State Restrictions on Use of Medication Abortion
Anti-abortion policymakers have been working to restrict access to abortion care on many fronts. Besides the 14 states that are enforcing a total ban on abortion, five states where abortion remains legal until at least six weeks’ gestation have laws that restrict access to medication abortion via telemedicine. Arizona, Nebraska, North Carolina, South Carolina and Wisconsin require that a patient being prescribed medication abortion have an in-person visit with a physician, and Arizona and North Carolina also ban mailing medication abortion pills to a patient. Furthermore, 15 states require medication abortion to be provided by a physician, despite evidence that advanced practice clinicians can provide it safely, as they do in other states.
It Is Critical to Ensure Full Access to Medication Abortion
Medication abortion has proven to be a game changer in expanding abortion care in the United States. Unfortunately, legal attacks and restrictive policies continue to challenge access. When the Supreme Court rules on the case challenging access to mifepristone this spring, it will have to decide whether to ignore the FDA and reimpose unnecessary barriers to access or to respect the scientific evidence that mifepristone is safe and effective.

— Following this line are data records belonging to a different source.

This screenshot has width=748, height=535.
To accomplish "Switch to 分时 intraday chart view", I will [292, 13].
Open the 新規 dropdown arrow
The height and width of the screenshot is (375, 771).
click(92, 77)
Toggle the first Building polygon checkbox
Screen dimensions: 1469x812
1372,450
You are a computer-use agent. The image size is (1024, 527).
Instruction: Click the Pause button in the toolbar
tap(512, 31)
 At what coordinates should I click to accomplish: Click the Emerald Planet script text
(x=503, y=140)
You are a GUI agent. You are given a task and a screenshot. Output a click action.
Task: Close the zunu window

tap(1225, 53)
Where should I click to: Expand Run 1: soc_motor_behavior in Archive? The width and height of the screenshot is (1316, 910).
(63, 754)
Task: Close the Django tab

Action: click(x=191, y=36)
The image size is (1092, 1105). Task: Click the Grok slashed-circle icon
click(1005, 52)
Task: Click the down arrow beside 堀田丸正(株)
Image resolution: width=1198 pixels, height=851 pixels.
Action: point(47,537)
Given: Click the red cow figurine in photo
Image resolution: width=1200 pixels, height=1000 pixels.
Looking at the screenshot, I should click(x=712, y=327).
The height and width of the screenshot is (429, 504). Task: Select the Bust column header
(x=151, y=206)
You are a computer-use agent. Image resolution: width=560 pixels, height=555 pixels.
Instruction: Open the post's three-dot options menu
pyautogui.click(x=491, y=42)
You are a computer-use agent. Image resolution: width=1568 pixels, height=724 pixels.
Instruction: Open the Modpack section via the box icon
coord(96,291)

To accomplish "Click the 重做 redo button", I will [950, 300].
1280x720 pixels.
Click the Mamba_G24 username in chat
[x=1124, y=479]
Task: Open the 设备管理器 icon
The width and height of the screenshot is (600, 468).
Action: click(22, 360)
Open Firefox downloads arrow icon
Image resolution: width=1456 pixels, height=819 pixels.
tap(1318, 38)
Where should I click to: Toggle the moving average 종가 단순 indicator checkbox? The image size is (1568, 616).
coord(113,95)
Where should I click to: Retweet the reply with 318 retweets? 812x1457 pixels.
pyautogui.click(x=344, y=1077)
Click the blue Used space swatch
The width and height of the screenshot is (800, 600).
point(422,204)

Any return to restrictions on medication abortion provision via telemedicine would be detrimental for people who either prefer or only have access to abortion using telemedicine. While the current court case only affects use of mifepristone—and a misoprostol-only regimen is also a safe and effective method of medication abortion—everyone seeking an abortion should have access to the full range of safe, effective options.
Methodology
Data on medication abortion for 2023 are from Guttmacher’s Monthly Abortion Provision Study, which produces national and state estimates of the number of abortions provided within the formal health care system in the United States based on data collected from samples of abortion providers. Questions about medication abortion were included in versions of the survey distributed to providers in August and September 2023 and in February 2024 (with the latter asking providers for annual medication abortion figures for 2023). Estimates include abortions provided at brick-and-mortar facilities (including those that use telehealth) and online-only providers. These estimates do not include abortions obtained outside of the formal health care sector or any abortions—whether self-managed or provided by out-of-state clinicians—involving medication mailed to states with total abortion bans.